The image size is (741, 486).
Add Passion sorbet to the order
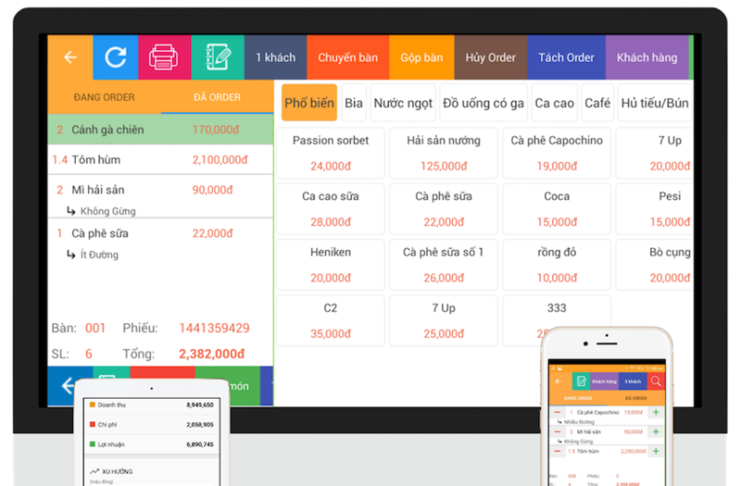[x=330, y=152]
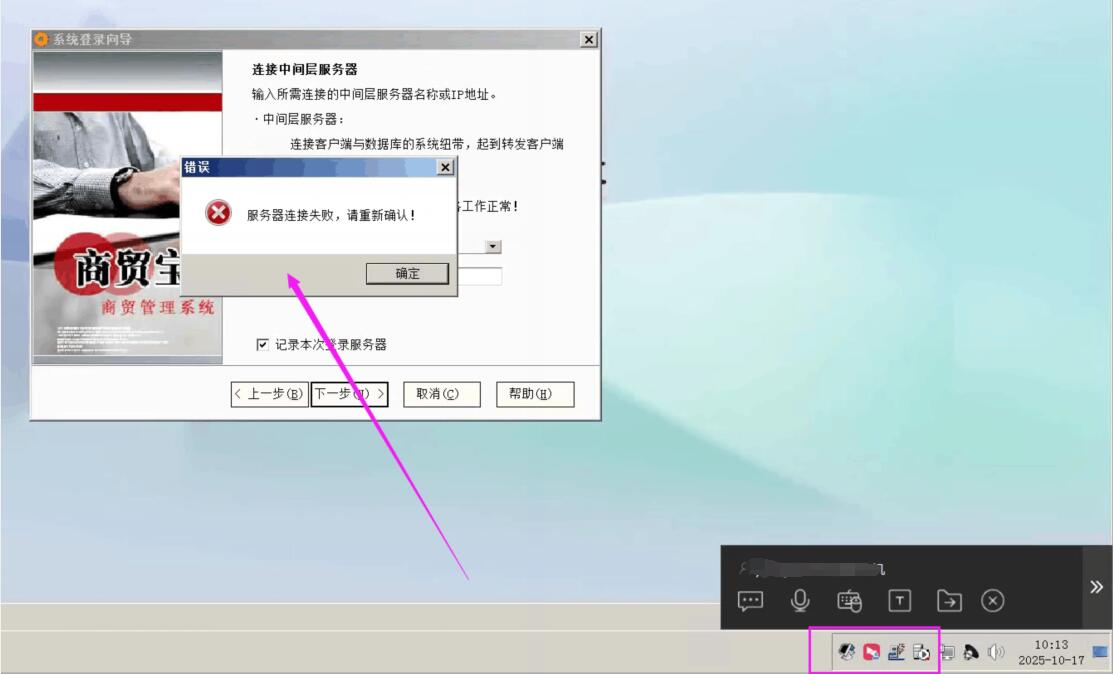The image size is (1113, 674).
Task: Open the volume speaker icon in tray
Action: [x=995, y=652]
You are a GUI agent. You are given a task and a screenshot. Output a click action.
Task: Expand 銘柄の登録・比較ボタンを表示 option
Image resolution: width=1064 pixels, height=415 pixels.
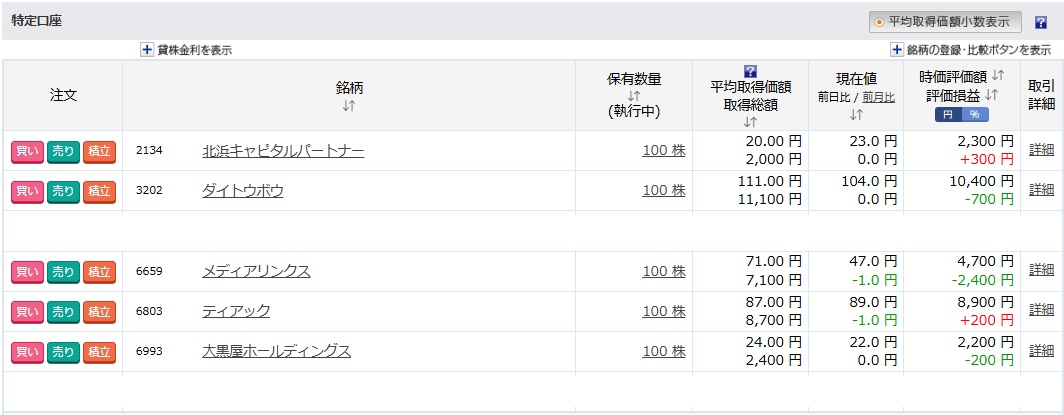971,50
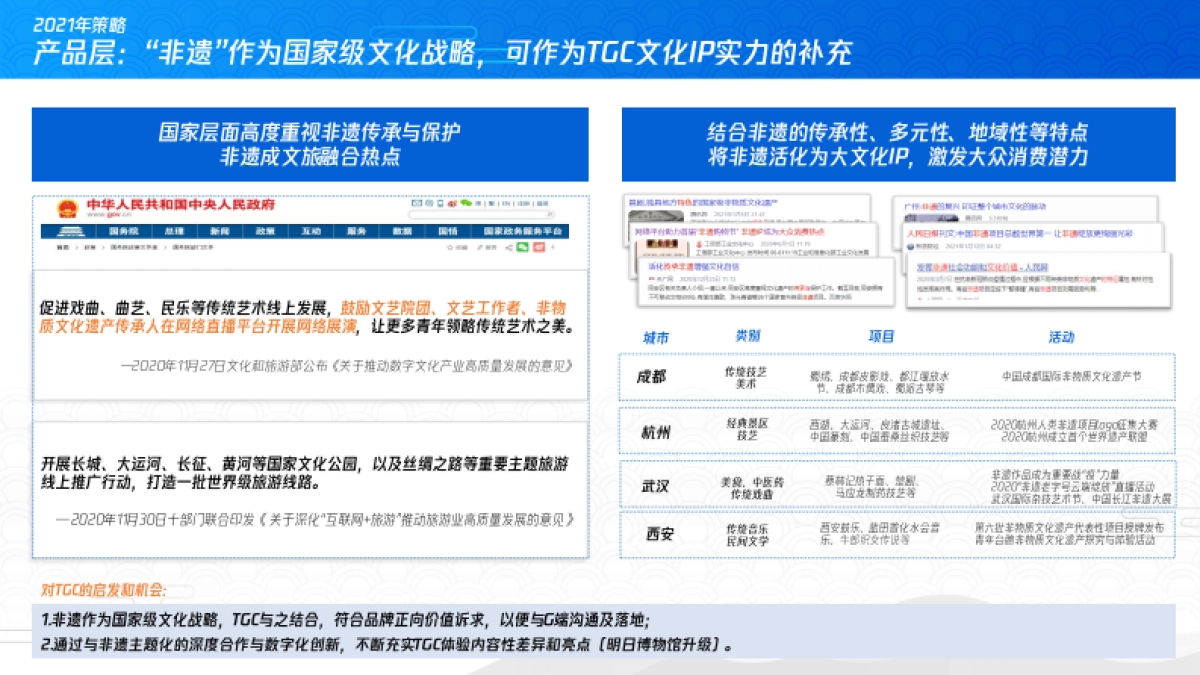Open the red Weibo icon in gov.cn header
The height and width of the screenshot is (675, 1200).
click(x=452, y=203)
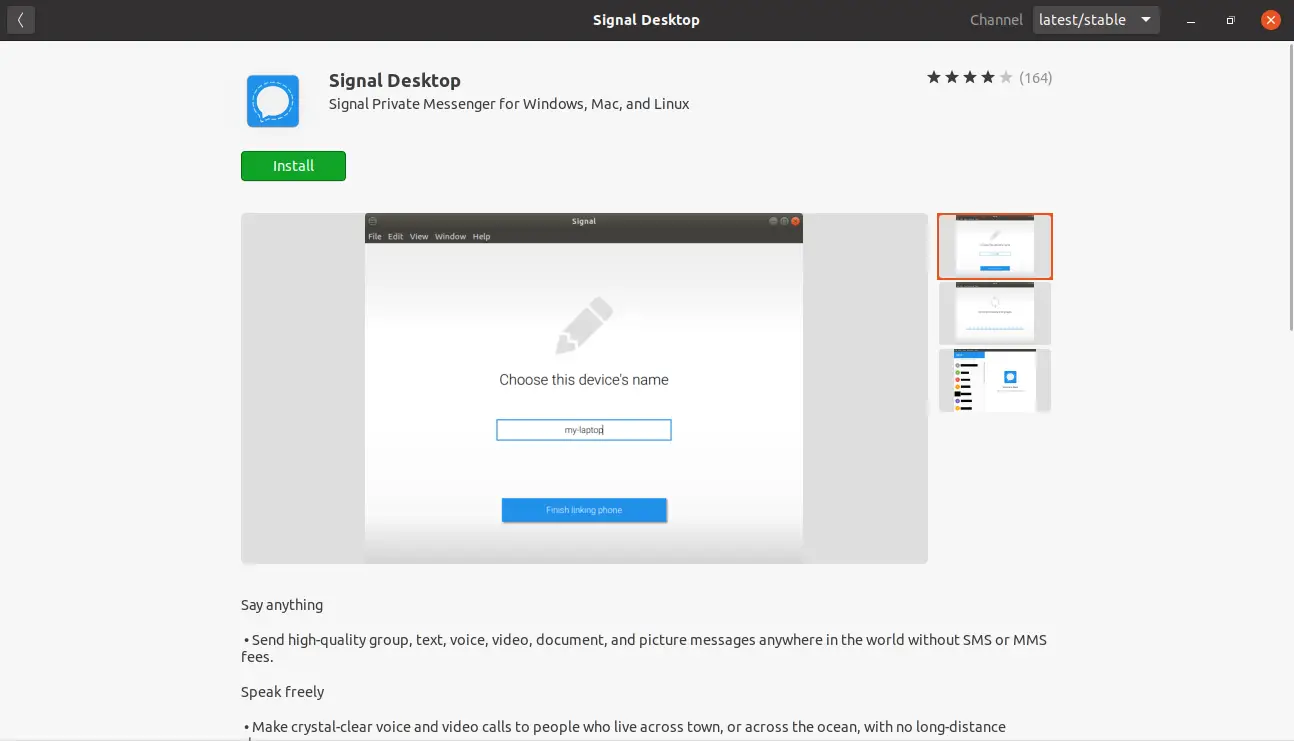Go back using the header arrow
Viewport: 1294px width, 741px height.
20,19
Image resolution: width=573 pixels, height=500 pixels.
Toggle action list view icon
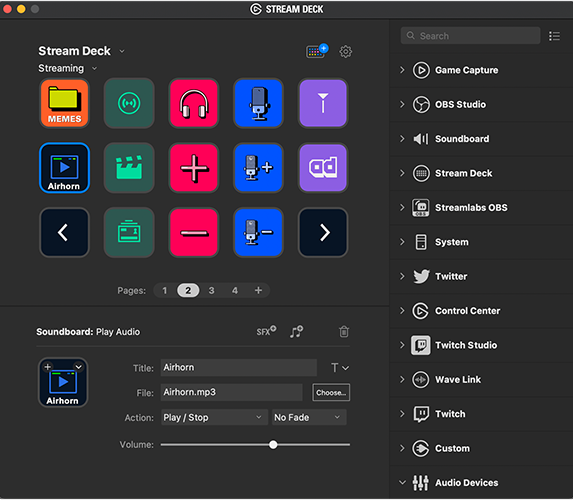554,36
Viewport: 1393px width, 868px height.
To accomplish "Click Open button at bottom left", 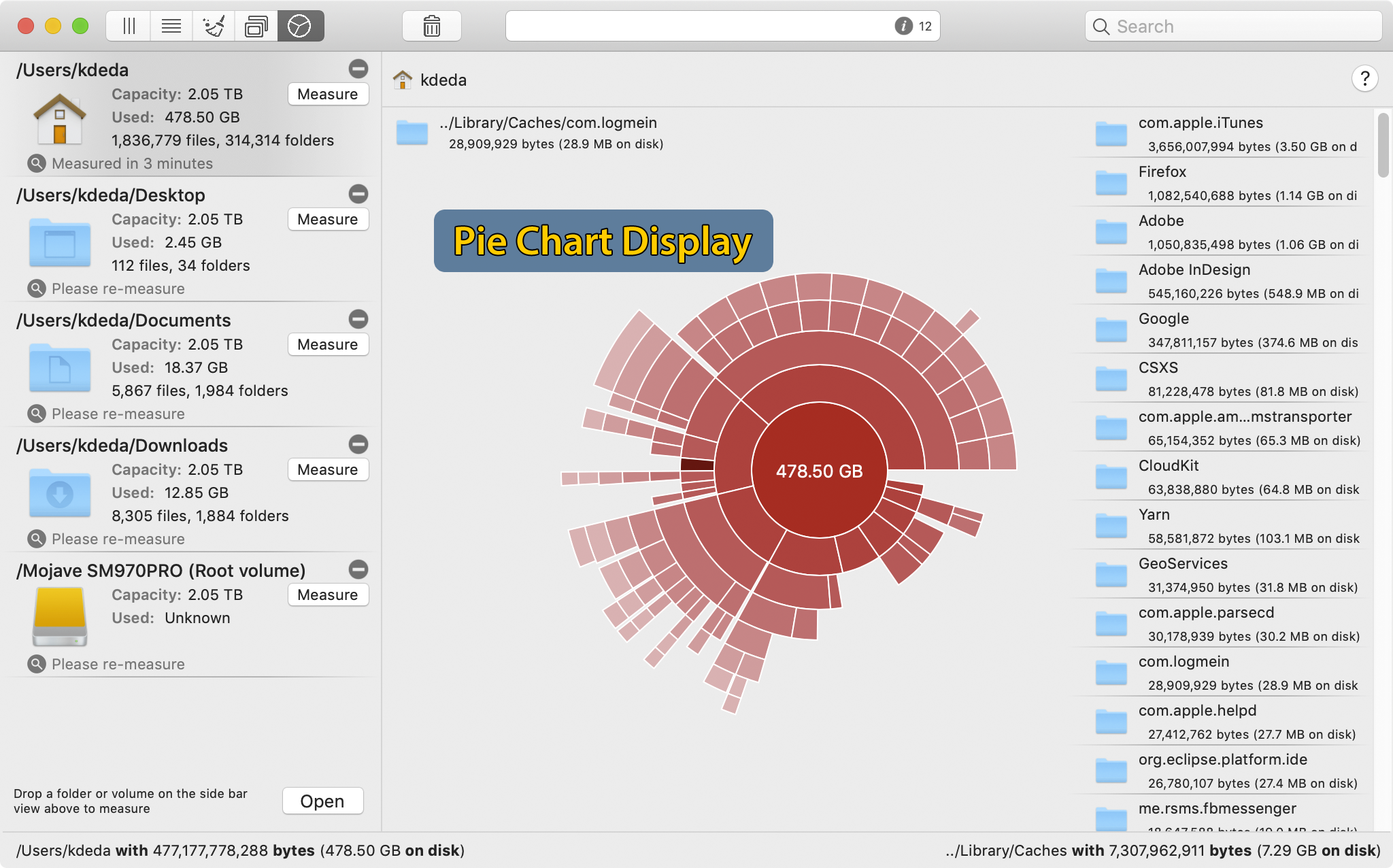I will click(322, 800).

# # # #

AIM OF THE TASK: Would you please output only the lines from the start of the material above up to and including the line with "Viewport: 1393px width, 868px height.", exactly as they appear and without pictures?

RESULT FOR THIS EXERCISE:
The image size is (741, 486).
Add Passion sorbet to the order
[x=330, y=152]
The image size is (1113, 674).
Task: Open the volume speaker icon in tray
Action: [x=995, y=652]
You are a GUI agent. You are given a task and a screenshot. Output a click action.
Task: Expand 銘柄の登録・比較ボタンを表示 option
Image resolution: width=1064 pixels, height=415 pixels.
971,50
Open the red Weibo icon in gov.cn header
The height and width of the screenshot is (675, 1200).
click(x=452, y=203)
Go back using the header arrow
Viewport: 1294px width, 741px height.
20,19
Image resolution: width=573 pixels, height=500 pixels.
Toggle action list view icon
554,36
Viewport: 1393px width, 868px height.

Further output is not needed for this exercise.